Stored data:

======

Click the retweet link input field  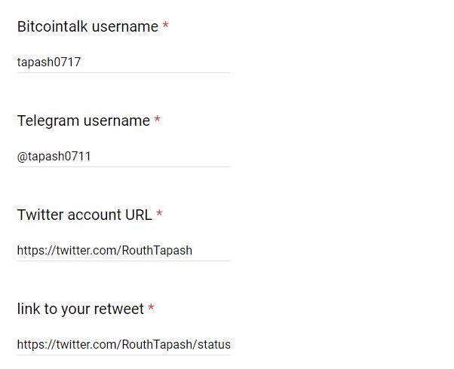pyautogui.click(x=124, y=345)
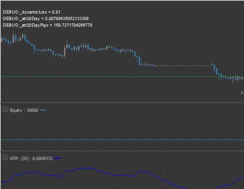244x189 pixels.
Task: Select the Equity : 10000 label
Action: tap(24, 110)
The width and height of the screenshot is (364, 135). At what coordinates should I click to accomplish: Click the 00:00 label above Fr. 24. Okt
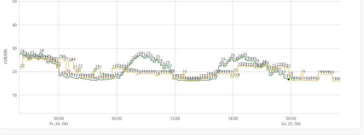click(x=59, y=118)
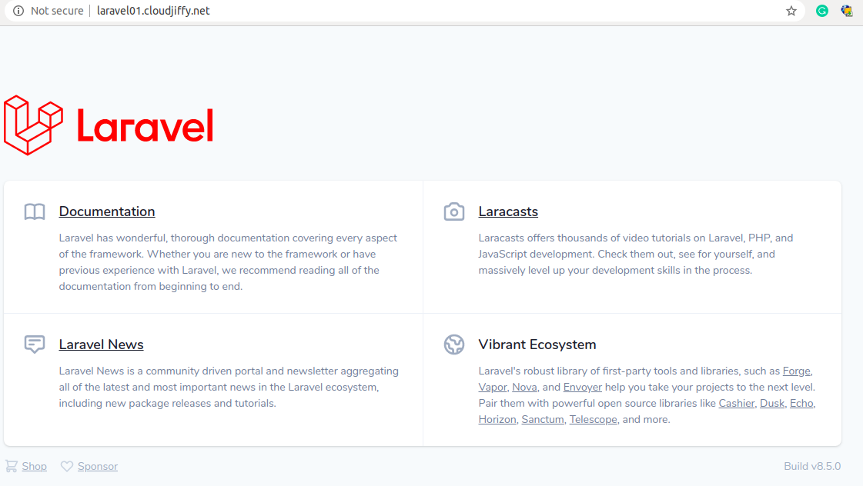Click the Sponsor heart icon
The width and height of the screenshot is (863, 486).
coord(67,466)
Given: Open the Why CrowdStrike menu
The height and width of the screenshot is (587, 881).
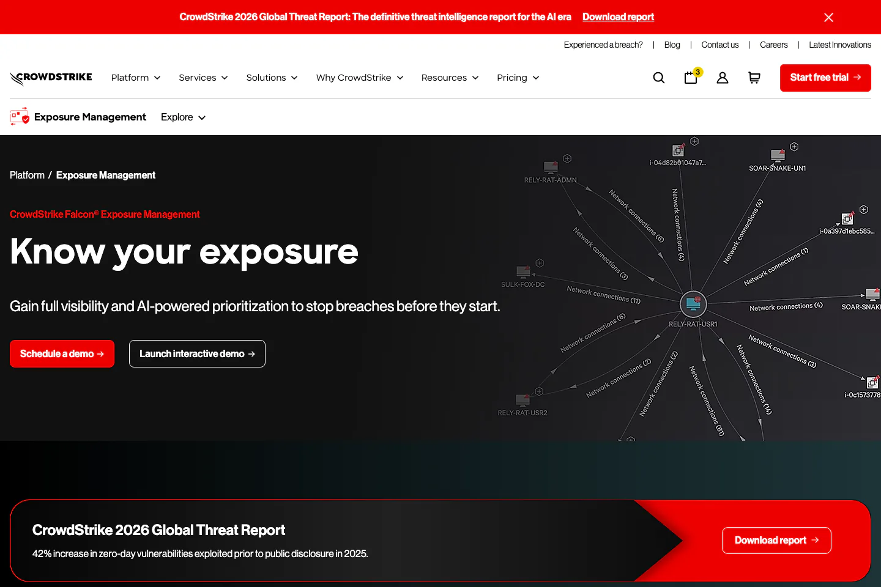Looking at the screenshot, I should point(360,78).
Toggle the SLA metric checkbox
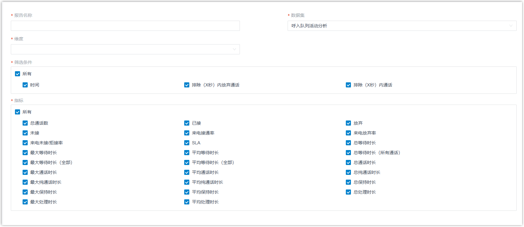 click(187, 143)
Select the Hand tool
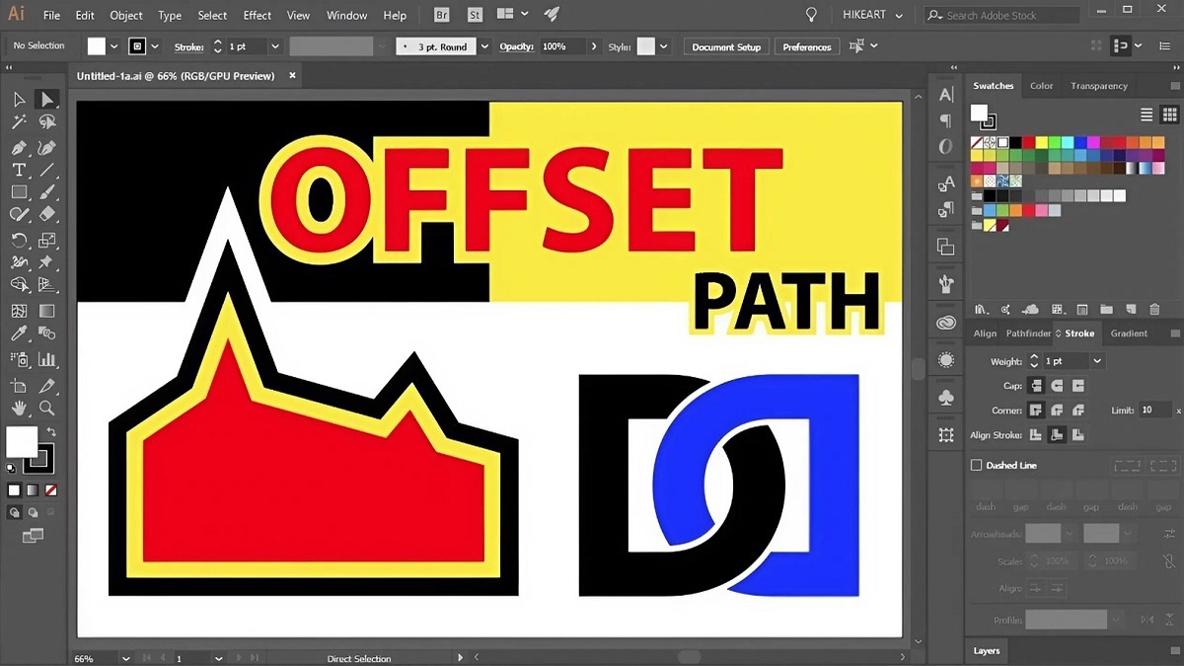 (18, 408)
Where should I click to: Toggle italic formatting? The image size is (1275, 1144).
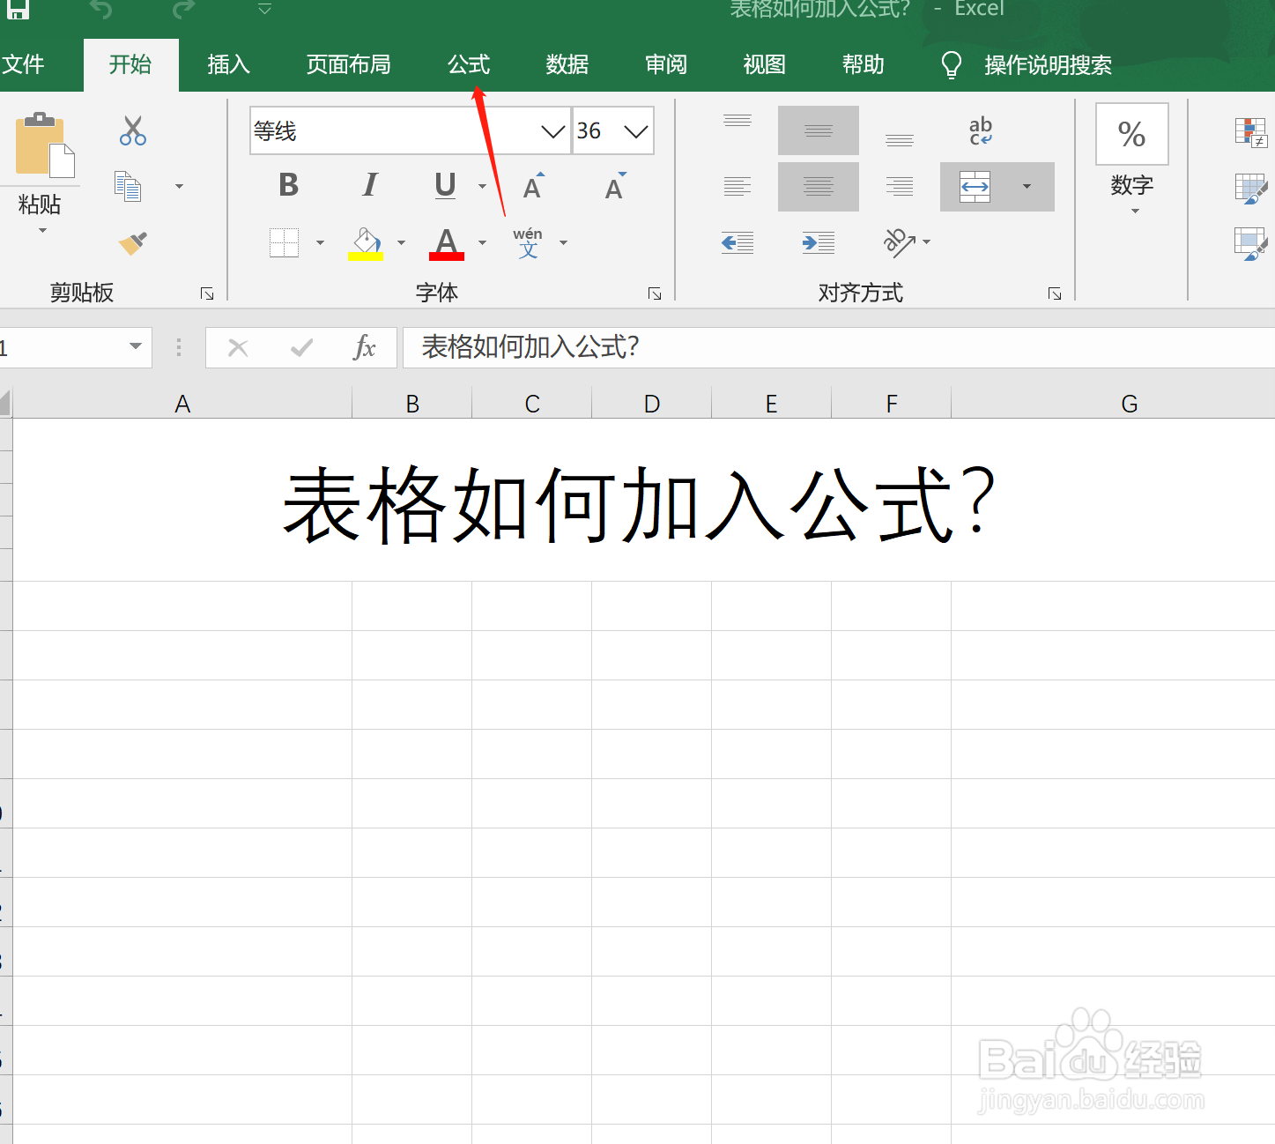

======

- Problem details: Go to the line above that has "The width and height of the screenshot is (364, 135)." and copy exactly from there down to the line that has "Given: Open the Why CrowdStrike menu", both included. Leave the pictures out.

- Answer area:
The width and height of the screenshot is (364, 135). At what coordinates should I click to accomplish: Click the 00:00 label above Fr. 24. Okt
click(x=59, y=118)
Click the Sponsor heart icon
The width and height of the screenshot is (863, 486).
coord(67,466)
Given: Open the Why CrowdStrike menu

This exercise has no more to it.